[EXERCISE DETAILS] Print the data below word for word, leaving out the pictures.

[EXERCISE MATERIAL]
►

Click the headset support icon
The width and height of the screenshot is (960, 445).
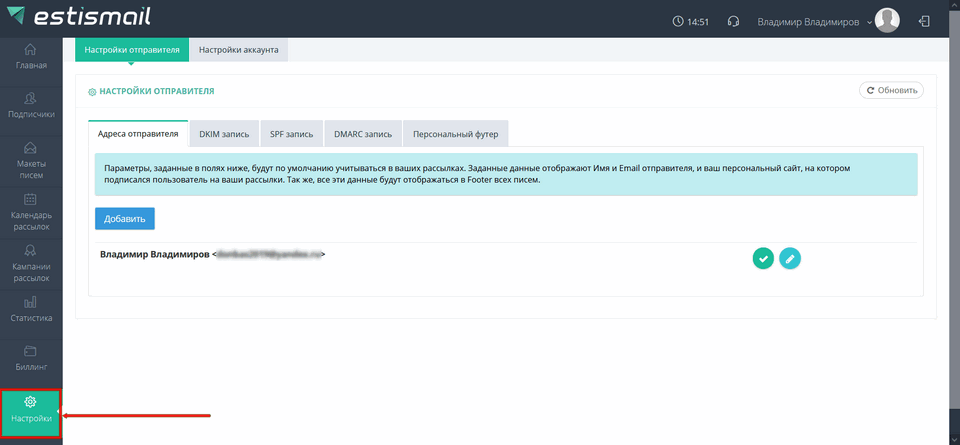coord(734,21)
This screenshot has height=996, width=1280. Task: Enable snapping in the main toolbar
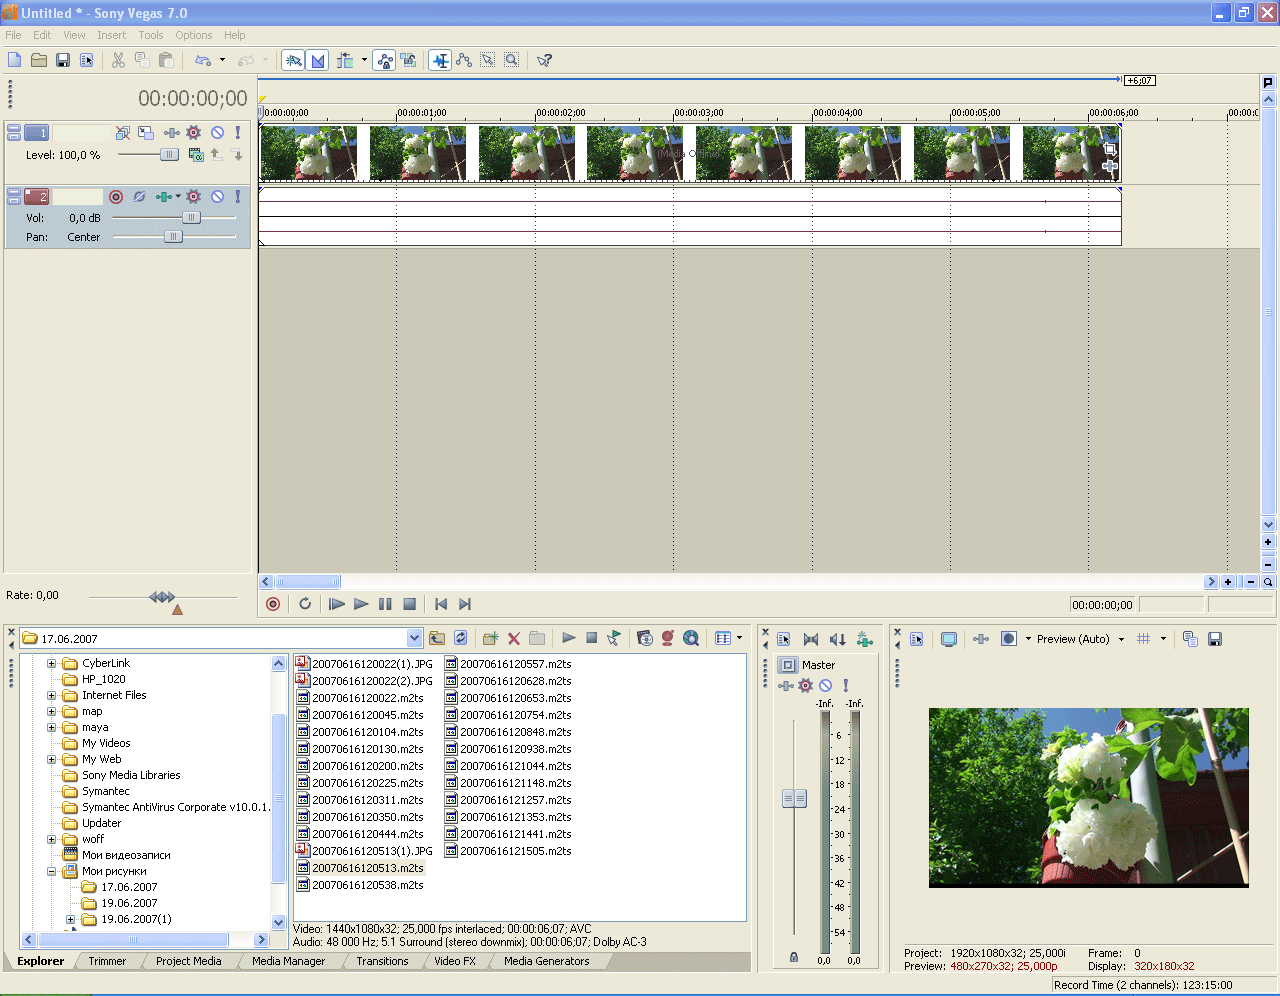pyautogui.click(x=293, y=61)
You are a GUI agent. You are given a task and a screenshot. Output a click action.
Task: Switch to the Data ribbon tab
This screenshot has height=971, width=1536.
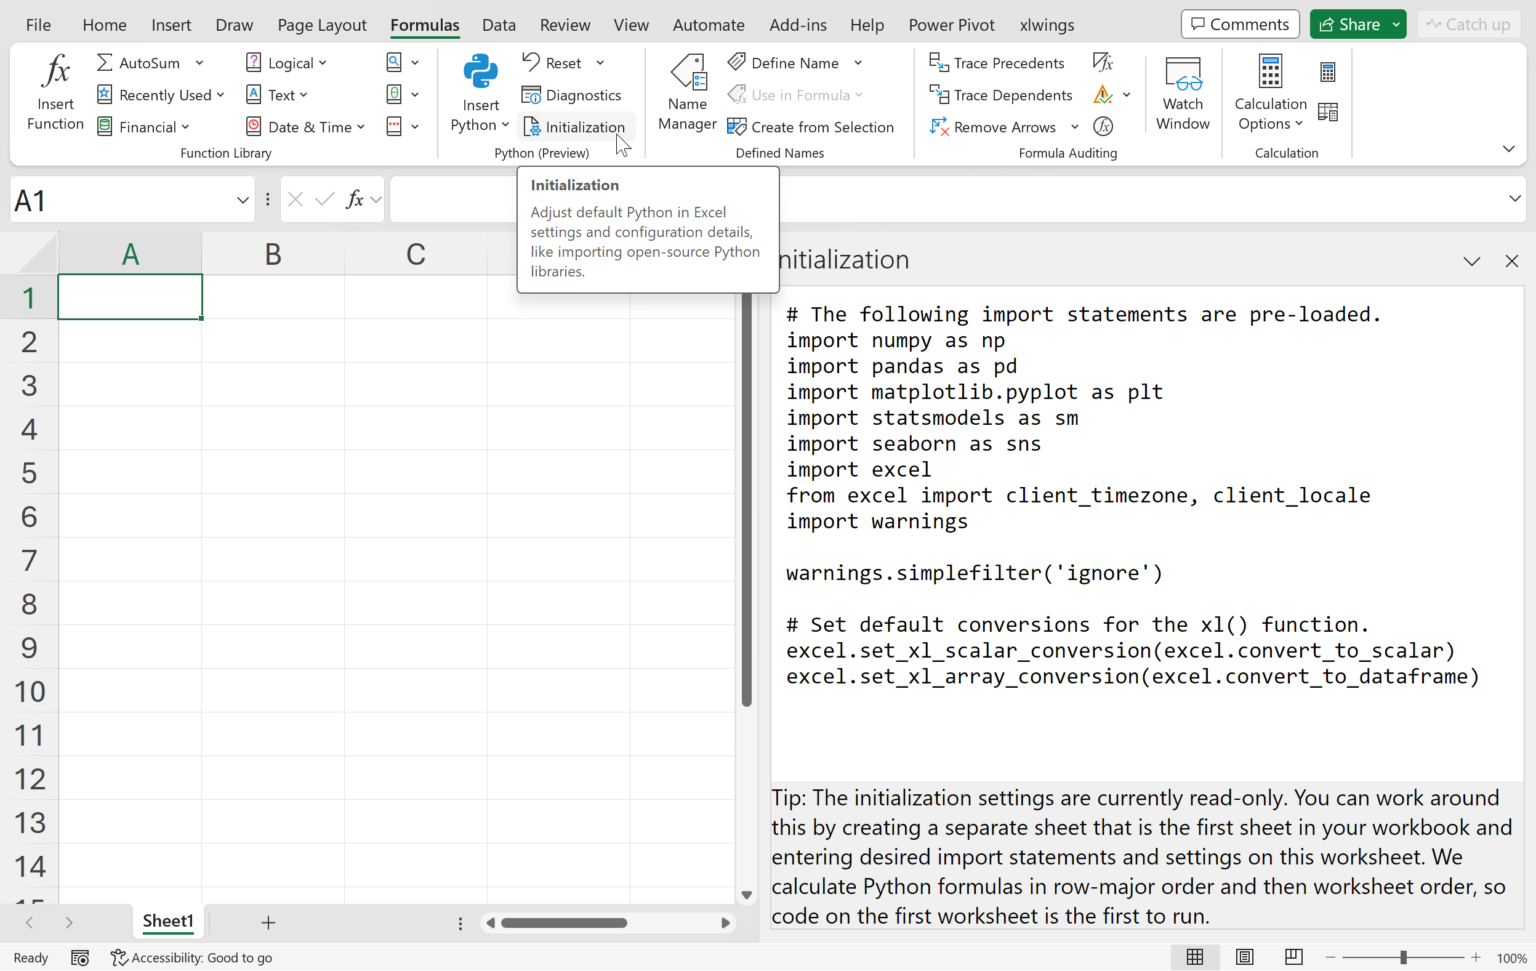click(x=498, y=25)
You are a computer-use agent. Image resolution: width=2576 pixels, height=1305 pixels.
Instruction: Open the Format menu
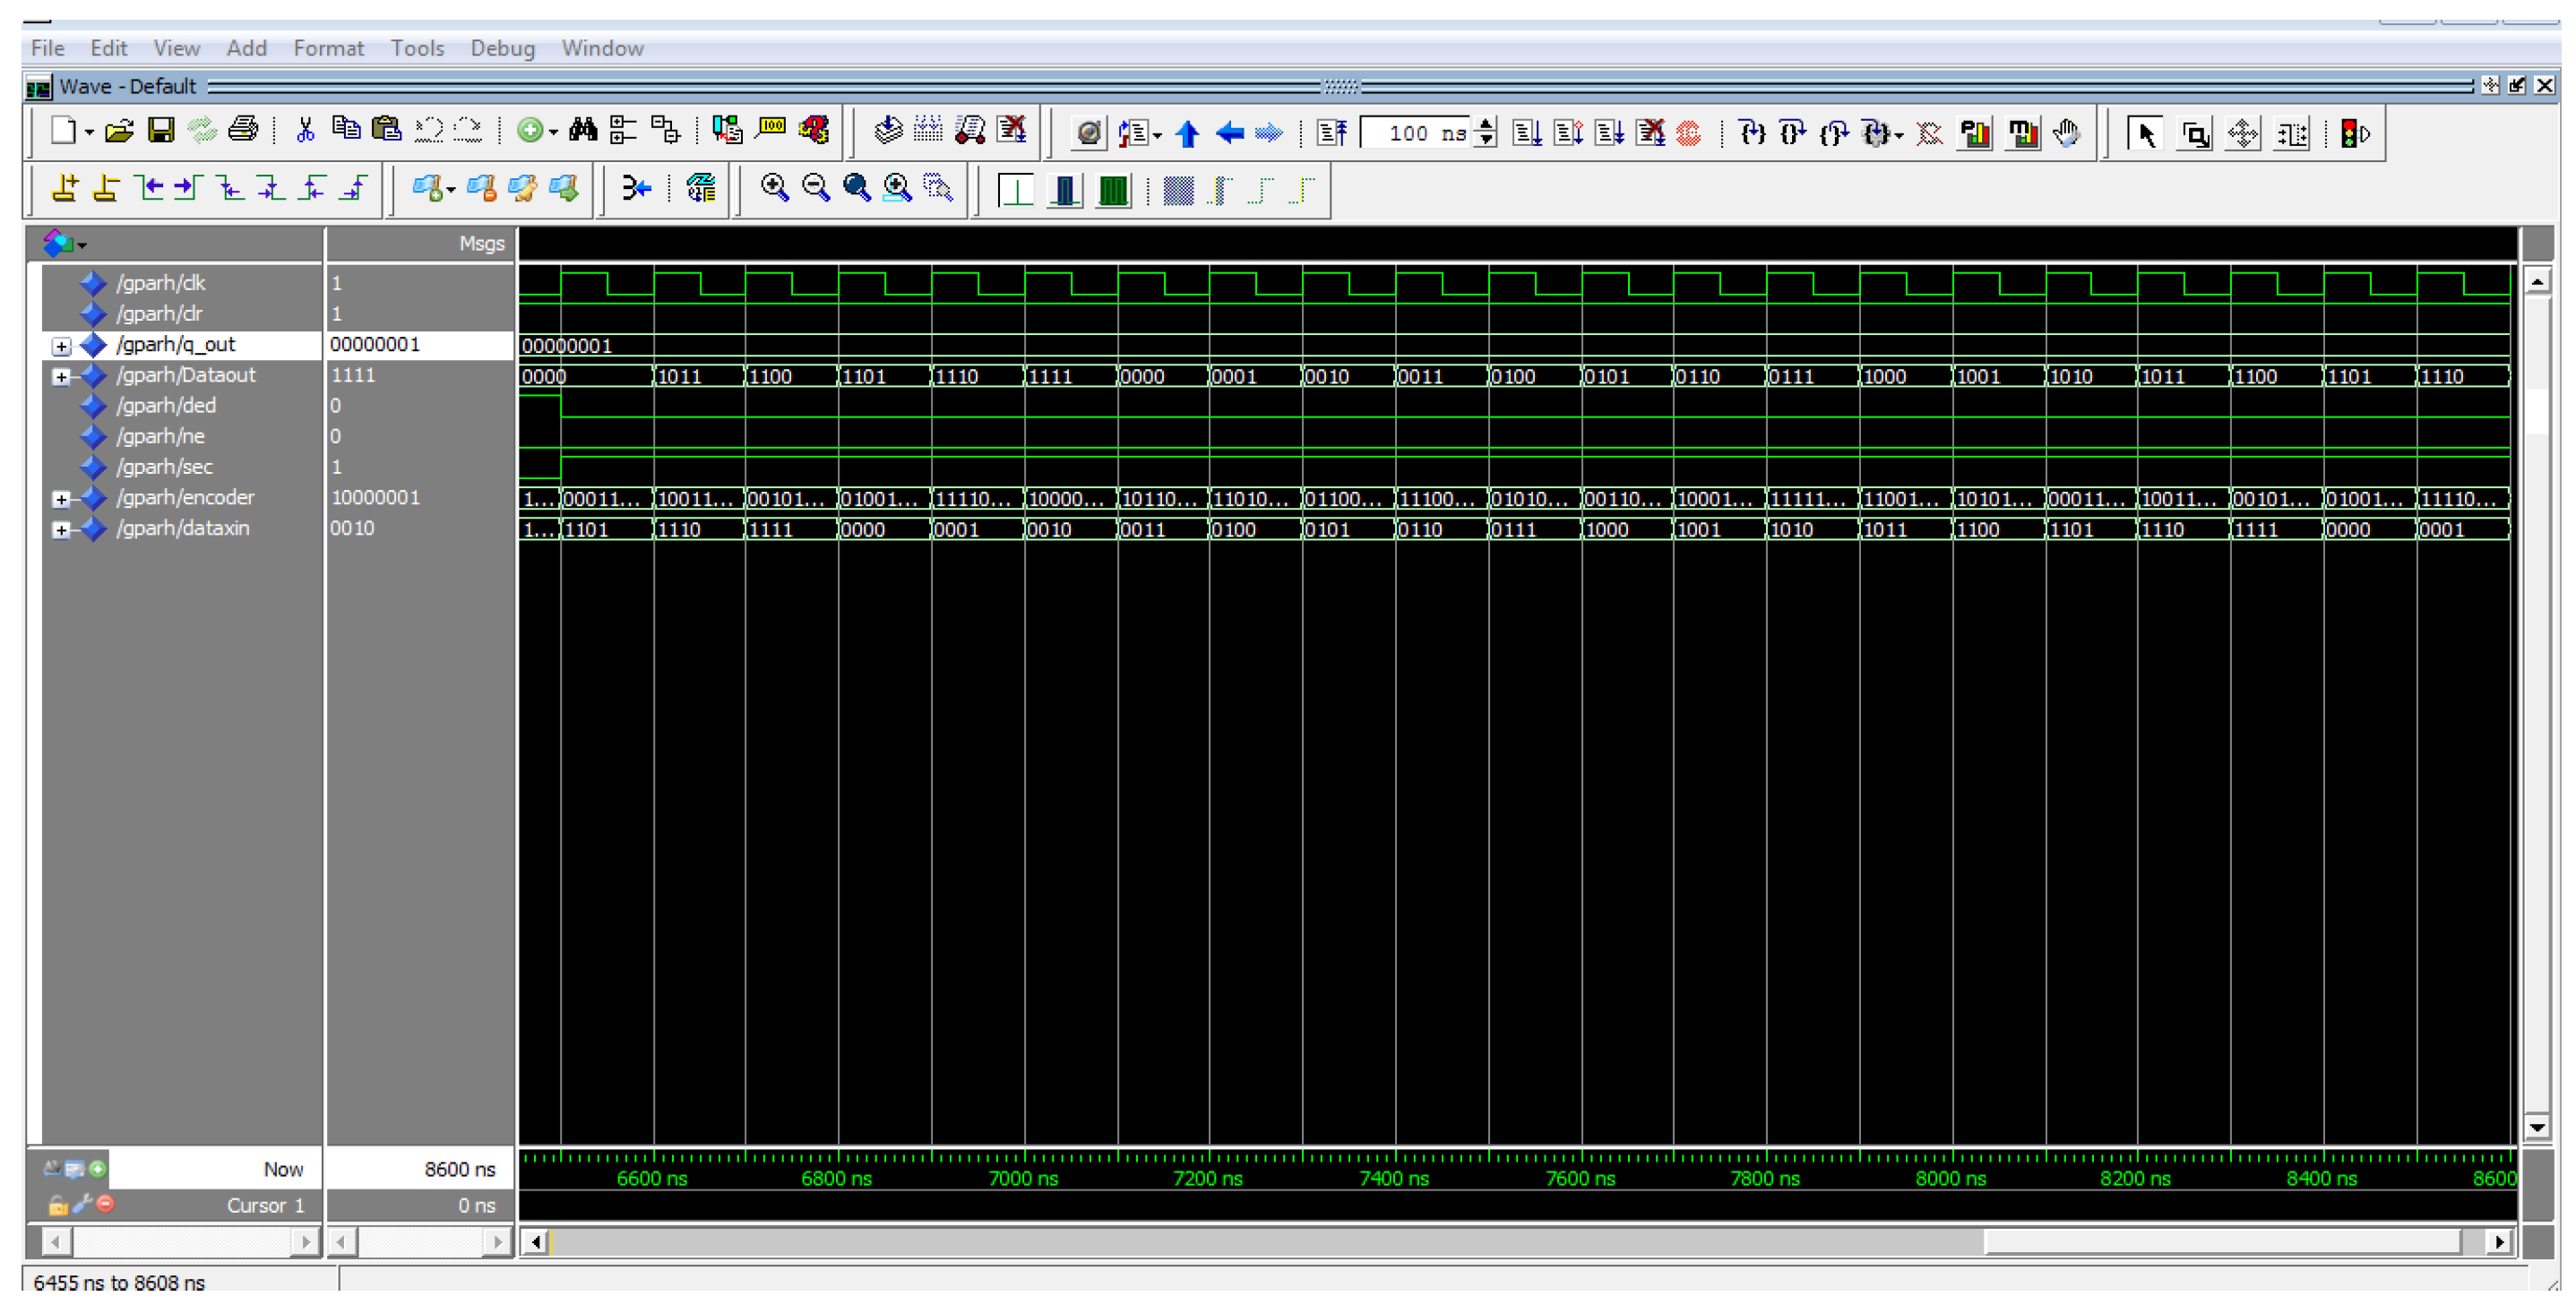(328, 48)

◄

[RIGHT ANSWER]
Click the headset support icon
The width and height of the screenshot is (960, 445).
coord(734,21)
This screenshot has height=996, width=1280. Task: Enable snapping in the main toolbar
pyautogui.click(x=293, y=61)
You are a GUI agent. You are given a task and a screenshot. Output a click action.
Task: Switch to the Data ribbon tab
This screenshot has height=971, width=1536.
click(x=498, y=25)
You are a computer-use agent. Image resolution: width=2576 pixels, height=1305 pixels.
Instruction: Open the Format menu
(328, 48)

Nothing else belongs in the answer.